Step 1: Cut older (I.e. less healthy) workers in the name of shareholder interests—even though you're doing awesome! Step 2: Back fill with younger workers and temps to conceal the giant hole you just made. Step 3: Profit:
Hewlett-Packard announced Thursday that it plans to cut up to 16,000 more jobs by October. HP CEO Meg Whitman said that the additional job cuts are part of an effort to further reduce costs for the 75-year-old company.Nothing like a billionaire CEO who makes zillions a year implying thousands of her own morganized employees making comparative peanuts are not "nimble" or "competitive" enough. If you're a senior engineer, a scientist, or even a tenured tech, beware. The next few months may be the last chance of this waning, horrible recession where your talentless head bean counter, who can't take the derivative of ex, has a golden excuse to light your life on fire, so they can add a few more pennies to their billions.
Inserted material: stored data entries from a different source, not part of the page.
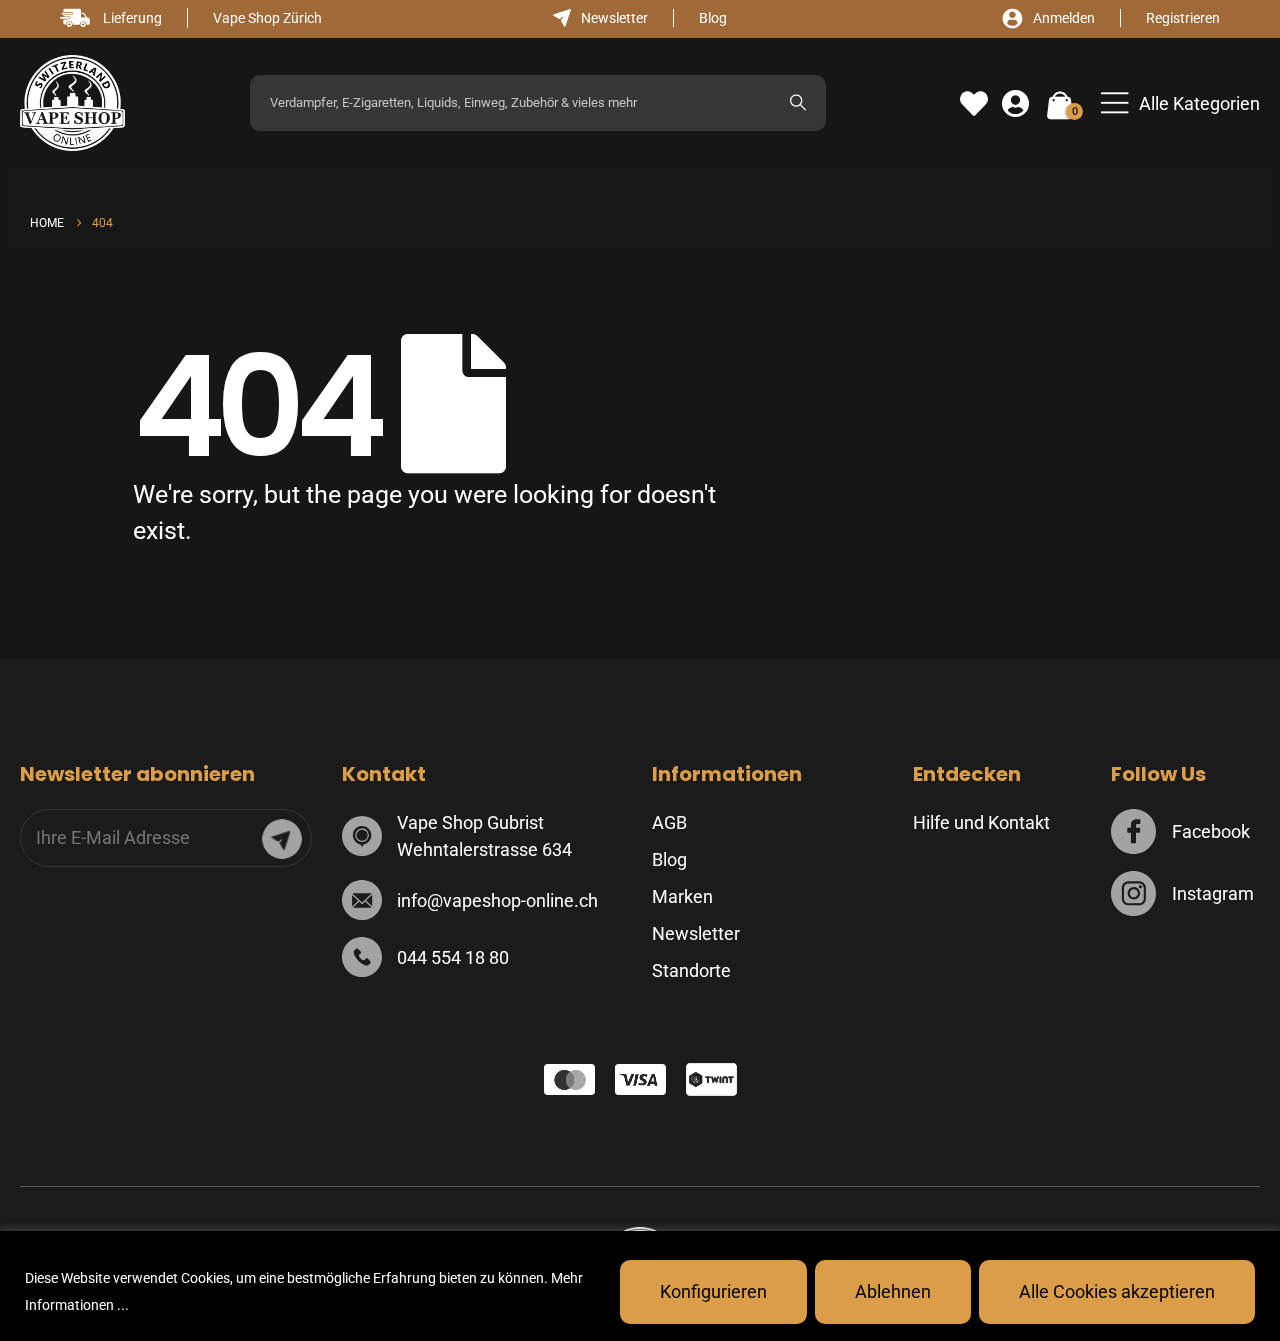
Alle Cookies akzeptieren (1117, 1291)
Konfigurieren (713, 1291)
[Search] (798, 103)
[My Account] (1015, 104)
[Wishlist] (974, 104)
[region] (640, 1286)
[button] (1180, 103)
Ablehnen (893, 1291)
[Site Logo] (72, 103)
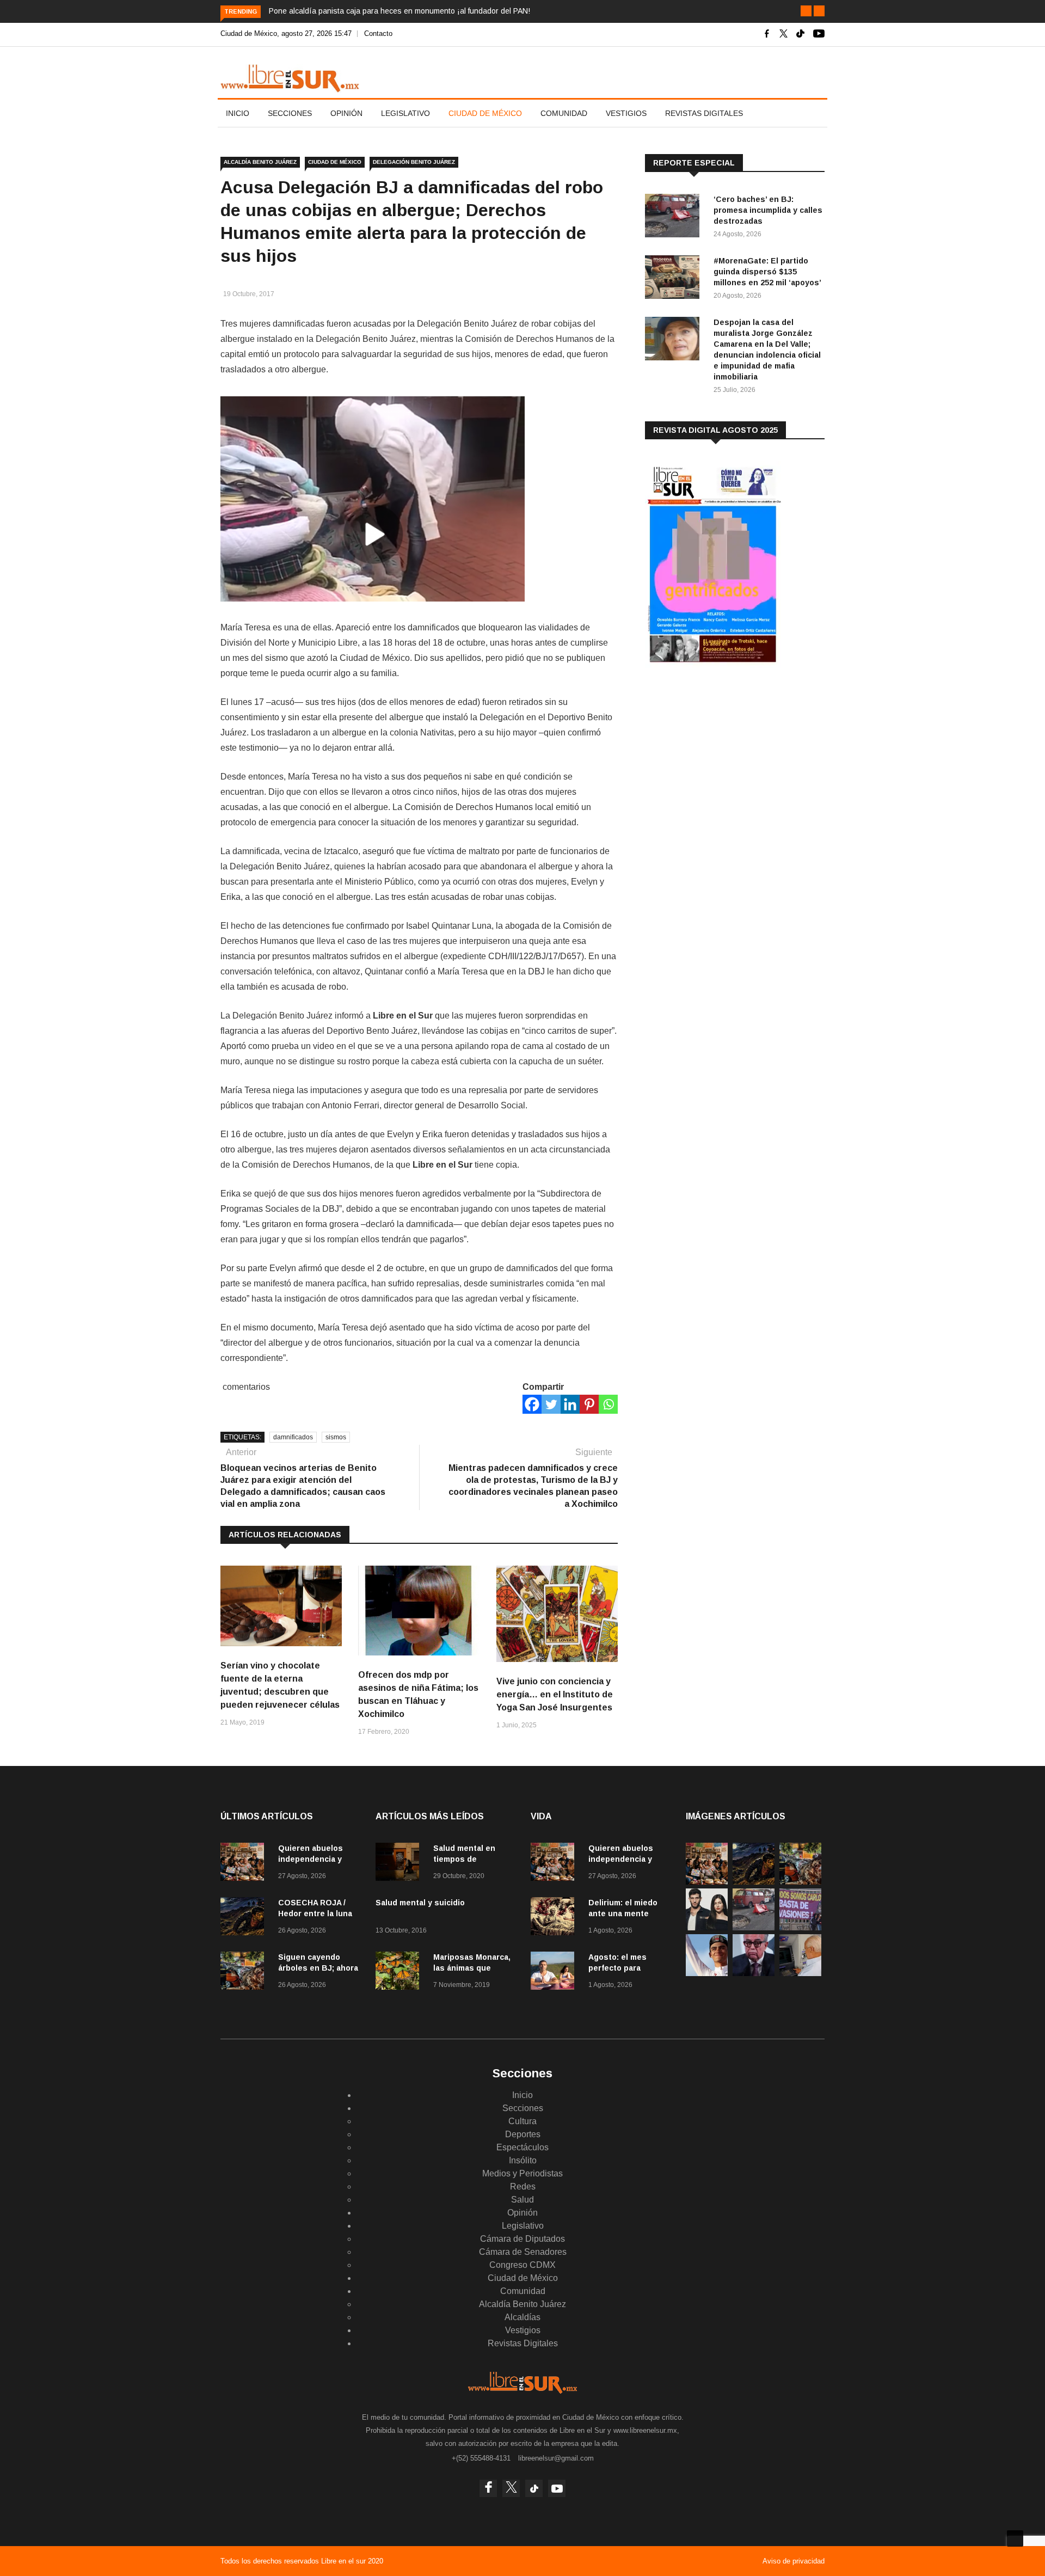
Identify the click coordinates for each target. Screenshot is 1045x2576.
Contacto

“With each passing quarter, HP is improving its systems, structures and core go-to-market capabilities,” Whitman said in prepared remarks, according to CNET. “We’re gradually shaping HP into a more nimble, lower-cost, more customer- and partner-centric company that can successfully compete across a rapidly changing IT landscape.”
- If you want to get the pulse of an environment, listen to the bees.
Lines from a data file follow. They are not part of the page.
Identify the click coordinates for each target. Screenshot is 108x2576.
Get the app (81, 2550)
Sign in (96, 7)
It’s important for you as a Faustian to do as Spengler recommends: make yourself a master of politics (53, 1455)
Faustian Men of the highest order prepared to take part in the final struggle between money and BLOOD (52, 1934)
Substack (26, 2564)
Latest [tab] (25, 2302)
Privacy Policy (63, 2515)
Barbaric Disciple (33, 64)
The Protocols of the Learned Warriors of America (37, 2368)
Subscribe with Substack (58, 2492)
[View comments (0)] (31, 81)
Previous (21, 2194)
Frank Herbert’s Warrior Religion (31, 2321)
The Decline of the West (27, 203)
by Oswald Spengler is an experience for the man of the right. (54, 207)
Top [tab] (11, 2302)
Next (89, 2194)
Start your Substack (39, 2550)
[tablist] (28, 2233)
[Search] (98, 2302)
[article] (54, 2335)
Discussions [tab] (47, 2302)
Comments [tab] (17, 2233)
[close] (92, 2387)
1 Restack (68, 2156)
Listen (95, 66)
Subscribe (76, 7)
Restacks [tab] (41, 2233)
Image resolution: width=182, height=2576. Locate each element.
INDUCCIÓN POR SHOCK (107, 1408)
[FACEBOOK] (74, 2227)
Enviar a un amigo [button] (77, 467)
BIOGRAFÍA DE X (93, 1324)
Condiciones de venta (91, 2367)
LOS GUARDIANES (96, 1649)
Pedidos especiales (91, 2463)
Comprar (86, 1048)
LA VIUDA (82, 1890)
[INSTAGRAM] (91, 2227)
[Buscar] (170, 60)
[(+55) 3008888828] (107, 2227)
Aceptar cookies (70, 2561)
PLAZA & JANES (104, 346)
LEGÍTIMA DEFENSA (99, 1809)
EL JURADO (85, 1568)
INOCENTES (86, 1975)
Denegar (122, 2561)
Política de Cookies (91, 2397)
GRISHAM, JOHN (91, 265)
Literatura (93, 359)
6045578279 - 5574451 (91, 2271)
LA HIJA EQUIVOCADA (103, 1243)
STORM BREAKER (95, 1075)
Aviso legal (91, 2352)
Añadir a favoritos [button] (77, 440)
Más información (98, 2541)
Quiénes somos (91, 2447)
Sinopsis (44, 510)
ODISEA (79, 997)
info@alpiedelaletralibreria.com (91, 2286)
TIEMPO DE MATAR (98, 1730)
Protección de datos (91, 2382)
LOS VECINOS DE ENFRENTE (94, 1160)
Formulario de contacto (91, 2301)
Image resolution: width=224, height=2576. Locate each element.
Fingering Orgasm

- The anti-vaxxars have learned to play with numbers, they're just not real honest about it.
- Not sure what the point of this global selfie is, but The Google moves in mysterious ways.
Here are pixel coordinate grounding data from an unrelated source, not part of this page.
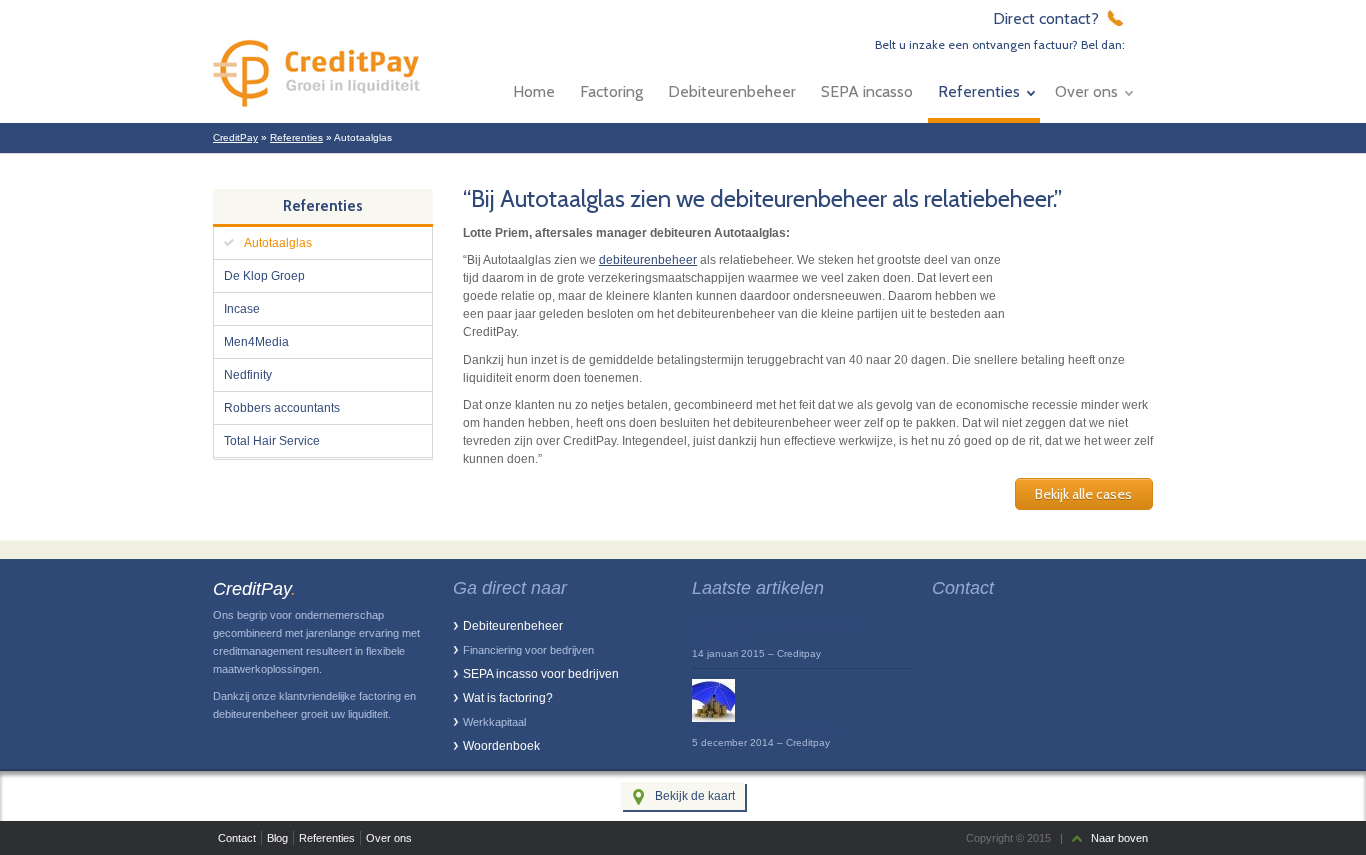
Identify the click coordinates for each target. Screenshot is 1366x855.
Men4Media (256, 342)
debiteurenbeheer (648, 260)
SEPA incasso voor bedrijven (541, 674)
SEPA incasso (867, 91)
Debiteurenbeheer (732, 91)
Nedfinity (248, 375)
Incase (242, 309)
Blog (277, 838)
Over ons (1086, 91)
- Also not sure why the "freezing jeans" doesn't clean them piece at Vox attracted so much snark. I'm going to guess it's because Ezra Klein is behind Vox, and Ezra is pretty progressive and quite successful, and even a little bit dreamy.
- SpaceX will reveal its manned capsule next week. Meanwhile, certain bloated defense contractors don't like upstart companies invading their lucrative taxpayer-funded gravy train and kick ass DoD-industrial jobs. Like this clown landed:
From March 2011 to January of this year, Roger "Scott" Correll was the official at the Pentagon responsible for procuring launch services from private companies. One of his last official acts before his "retirement" in January was to oversee a deal with a company called United Launch Alliance (ULA) for a whopping 36 future launches. ULA is a joint venture of Boeing and Lockheed. This month, Correll popped up with a new job with Aerojet Rocketdyne, which just happens to supply rocket engines to ULA.